植物CRISPR/Cas9基因編輯載體為pYLCRISPR/Cas9PubiB，GenBank登錄號為KR029110.1，它是在雙元載體pCAMBIA1300（AF234296）的基礎上改造而來的，Cas9p模擬了禾本科植物基因具有5′端GC含量較高的特征，是設計合成的植物優化密碼子基因。sgRNA的載體pYPQ131D-TaU6和pYPQ132C-TaU6是CRISPR/Cas9基因編輯載體的中間載體，均含有小麥U6啟動子TaU6，用以啟動sgRNA。以上質粒均由本實驗室保存。

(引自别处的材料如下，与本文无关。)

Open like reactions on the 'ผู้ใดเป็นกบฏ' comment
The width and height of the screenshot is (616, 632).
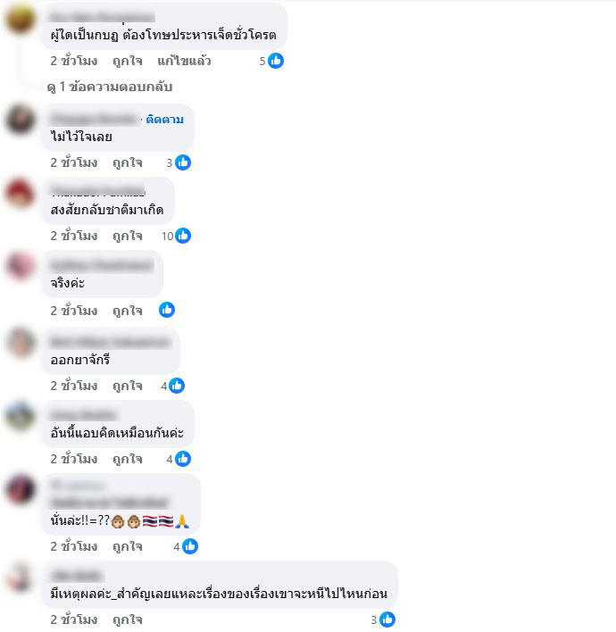click(x=271, y=61)
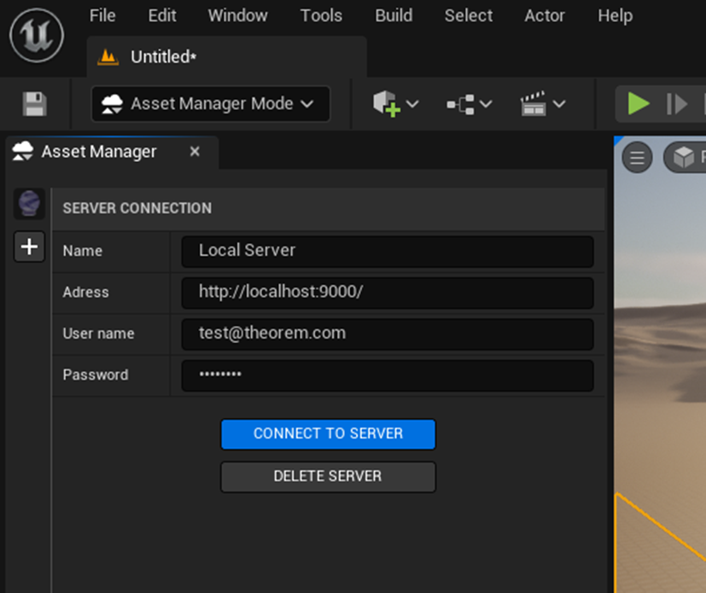Expand the Blueprints dropdown arrow
The height and width of the screenshot is (593, 706).
tap(486, 104)
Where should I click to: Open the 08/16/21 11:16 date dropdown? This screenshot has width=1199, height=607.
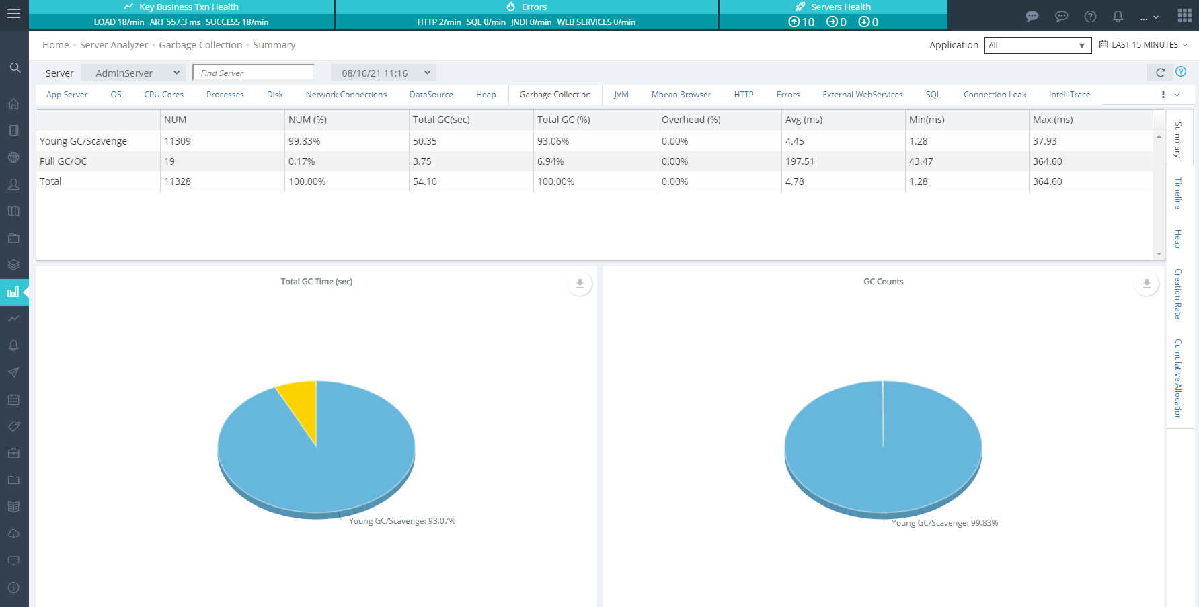[383, 73]
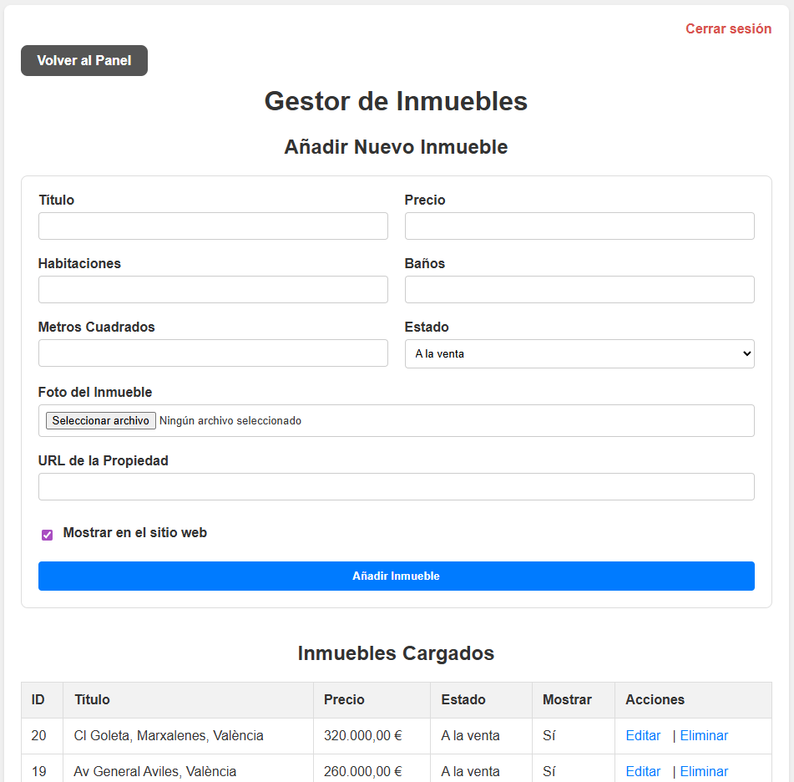
Task: Click the Título column header
Action: (92, 700)
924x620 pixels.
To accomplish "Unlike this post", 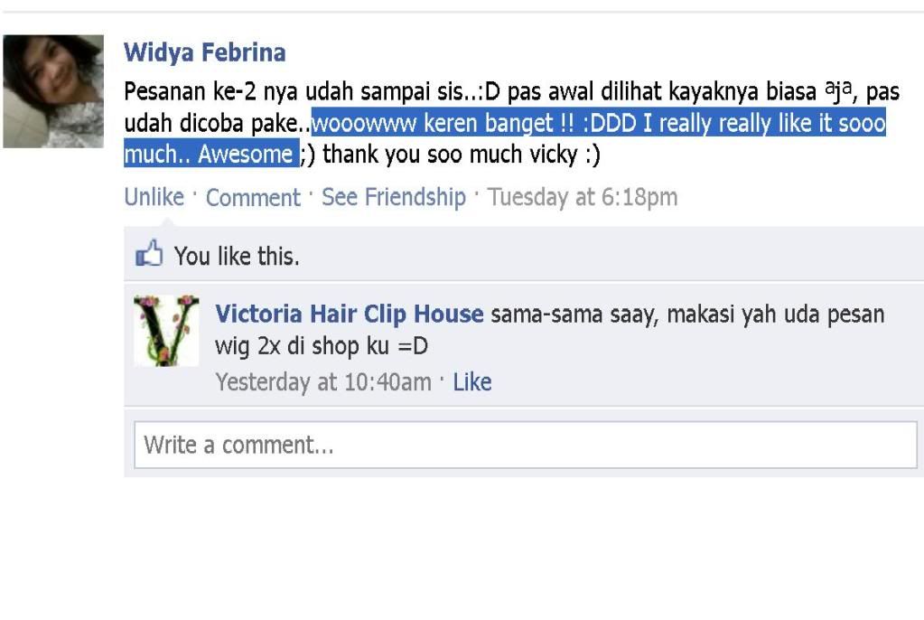I will tap(154, 197).
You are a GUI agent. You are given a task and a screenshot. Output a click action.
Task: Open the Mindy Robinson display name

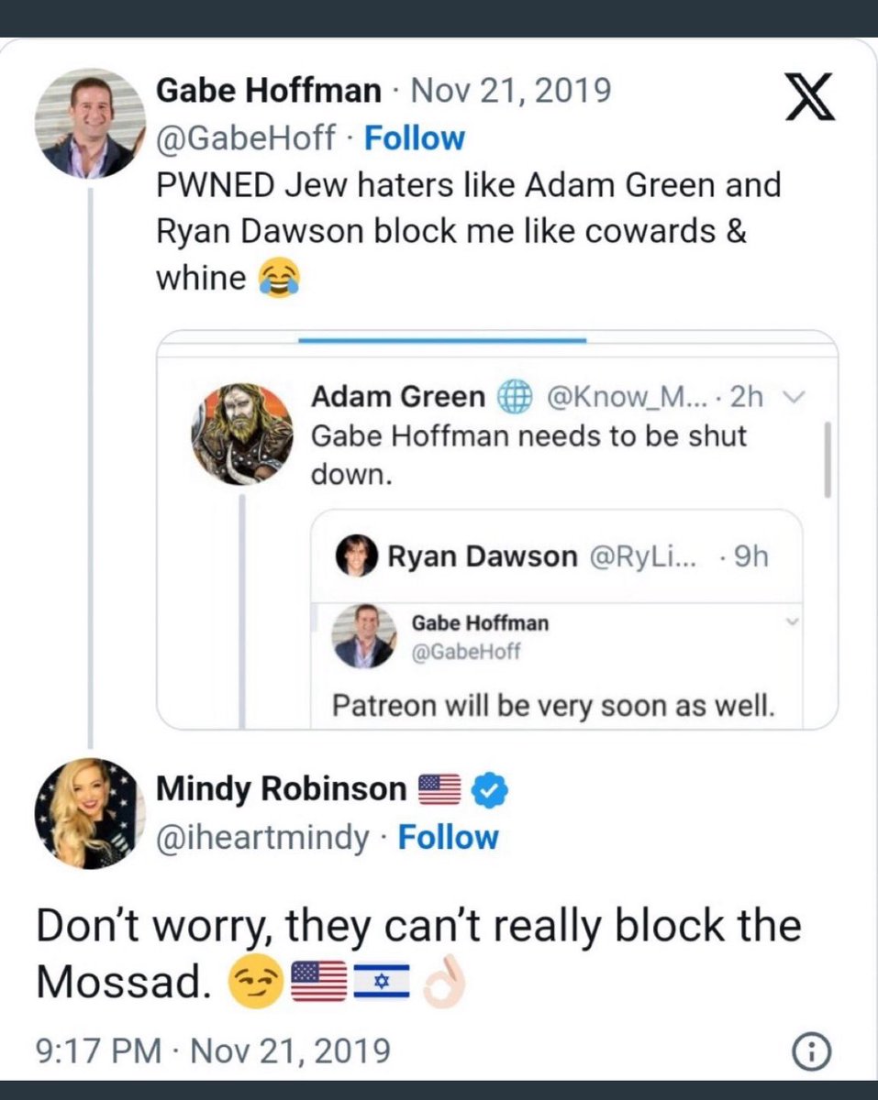(x=282, y=788)
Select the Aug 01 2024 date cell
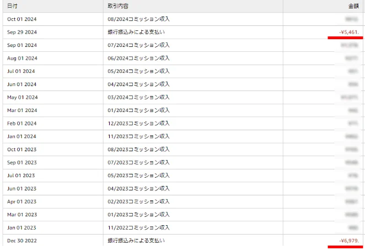This screenshot has width=365, height=250. (22, 58)
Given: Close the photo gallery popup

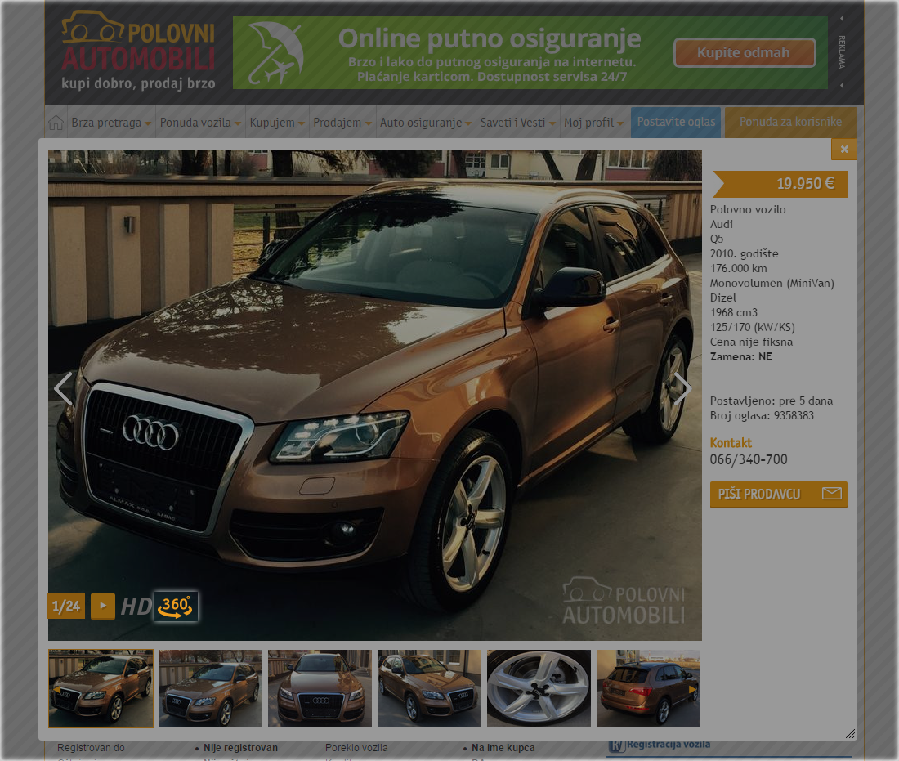Looking at the screenshot, I should click(843, 149).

T4連接酶、DNA Marker DL2000等試劑購自TaKaRa公司;FastPfu、2×Taq Mix、DH5α等購自北京全式金公司;限制性內切酶BgⅢ、BsmBⅠ等購自Fermentas公司;BsaⅠ-HF購自NEB公司;引物由青島擎科梓熙生物技術有限公司合成。

1.2 表達載體的構建

1.2.1 Pinb基因的擴增和sgRNA的選擇 以Pinb-F和Pinb-R為引物，以小麥品種Fielder的基因組DNA為模板，用高保真酶擴增Pinb基因，PCR體系為：5×buffer 10 μL，dNTP（2.5 mmol/L）5 μL，FastPfu 1 μL，上下游引物（10 μmol/L）各2 μL，加水補齊至50 μL。程序為：95℃ 2 min;95℃ 20 s，56℃ 50 s，72℃ 30 s，33個循環;72℃ 5 min。電泳切膠回收，連接載體，送測序公司測序。

通過網站CRISPRdirect （http：//crispr.dbcls.jp/）在TaPinb基因ATG前的啟動子區域尋找2個適合的打靶位點，在PAM結構前選擇合適的序列片段設定為靶序列，分別為：sgRNA1：5′-ATGTCACTAAGCAATAAATAA-3′;sgRNA2：5′-GGAGATGAATAGATGGGTTG-3′。

1.2.2 sgRNA表達盒構建方法

（1）線性化克隆載體pYPQ131D、pYPQ132C：使用限制性內切酶BgⅢ和BsmBⅠ雙酶切克隆載體pYPQ131D-TaU6、pYPQ132C-TaU6，37℃溫育1 h，電泳后利用DNA回收試劑盒回收3.5 kb的線性化片段，定量后備用。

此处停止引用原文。